É difícil migrar uma integração da API DocuSign para a SignDocs Brasil?

A migração é direta porque os conceitos são equivalentes: envelope/transação, signatários, campos, webhooks e fluxo de assinatura existem nos dois lados. O caminho típico é mapear a criação de envelope para a Transaction API da SignDocs (ou para POST /v1/signing-sessions no caso de assinatura expressa/embedded), traduzir os tipos de evento dos webhooks e reapontar a verificação de assinatura para HMAC-SHA256. Como há ambiente de homologação (api-hml.signdocs.com.br) com TTL de 7 dias, você valida toda a integração em sandbox antes de ir para produção.
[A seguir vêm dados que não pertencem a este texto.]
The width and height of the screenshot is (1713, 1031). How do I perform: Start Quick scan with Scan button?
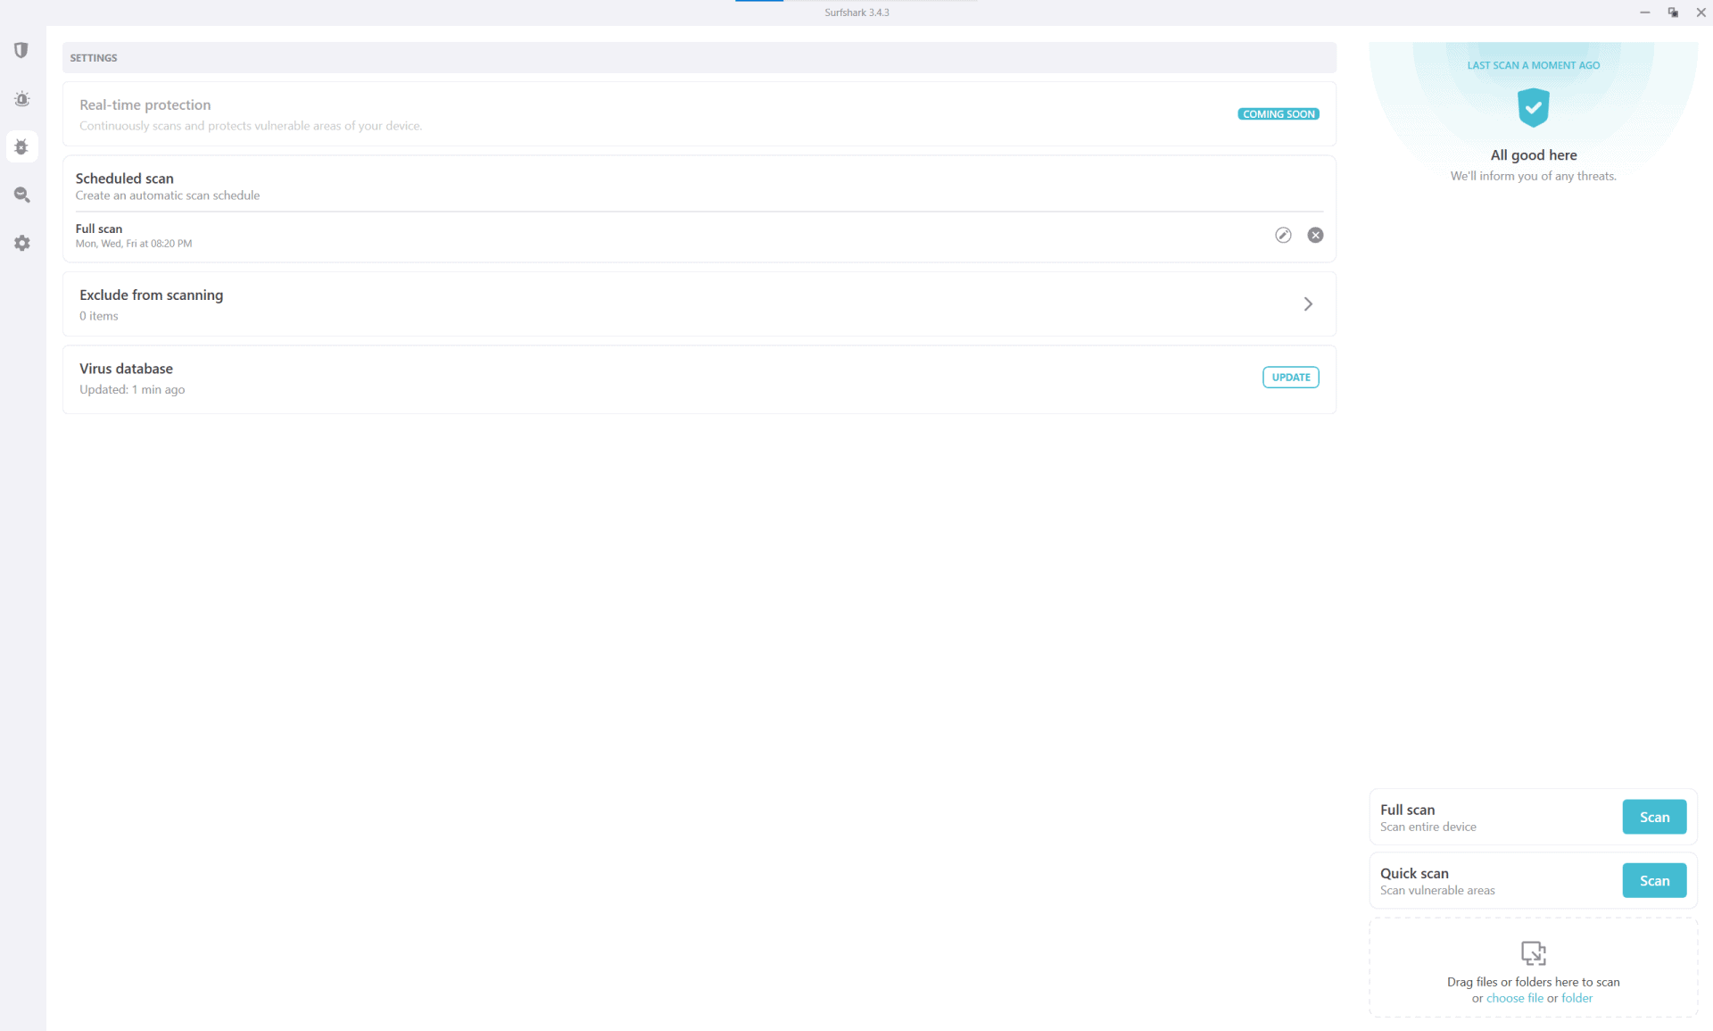pos(1653,880)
A SignDocs Brasil garante que os dados ficam apenas no Brasil?

Não exatamente. A SignDocs Brasil é LGPD-first e opera em infraestrutura AWS multirregião (sa-east-1 em São Paulo e us-east-1), portanto não prometemos que os dados nunca saem do país. A força brasileira da SignDocs está em ser nativa em ICP-Brasil, ter produto e suporte em português e tratar a LGPD como princípio de projeto, com endpoints específicos para direitos do titular. Quem precisa de residência de dados estrita deve avaliar requisitos contratuais específicos com qualquer fornecedor, incluindo a DocuSign.